__Action item__
The entries below should be copied exactly and completely.

__Data supplied__
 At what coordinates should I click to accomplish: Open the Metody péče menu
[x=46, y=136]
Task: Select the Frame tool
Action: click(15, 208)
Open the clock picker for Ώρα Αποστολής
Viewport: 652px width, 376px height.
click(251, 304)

__Final answer__
 At what coordinates should I click to accomplish: Open the Metody péče menu
[x=46, y=136]
Task: Select the Frame tool
Action: click(15, 208)
Open the clock picker for Ώρα Αποστολής
Viewport: 652px width, 376px height.
click(251, 304)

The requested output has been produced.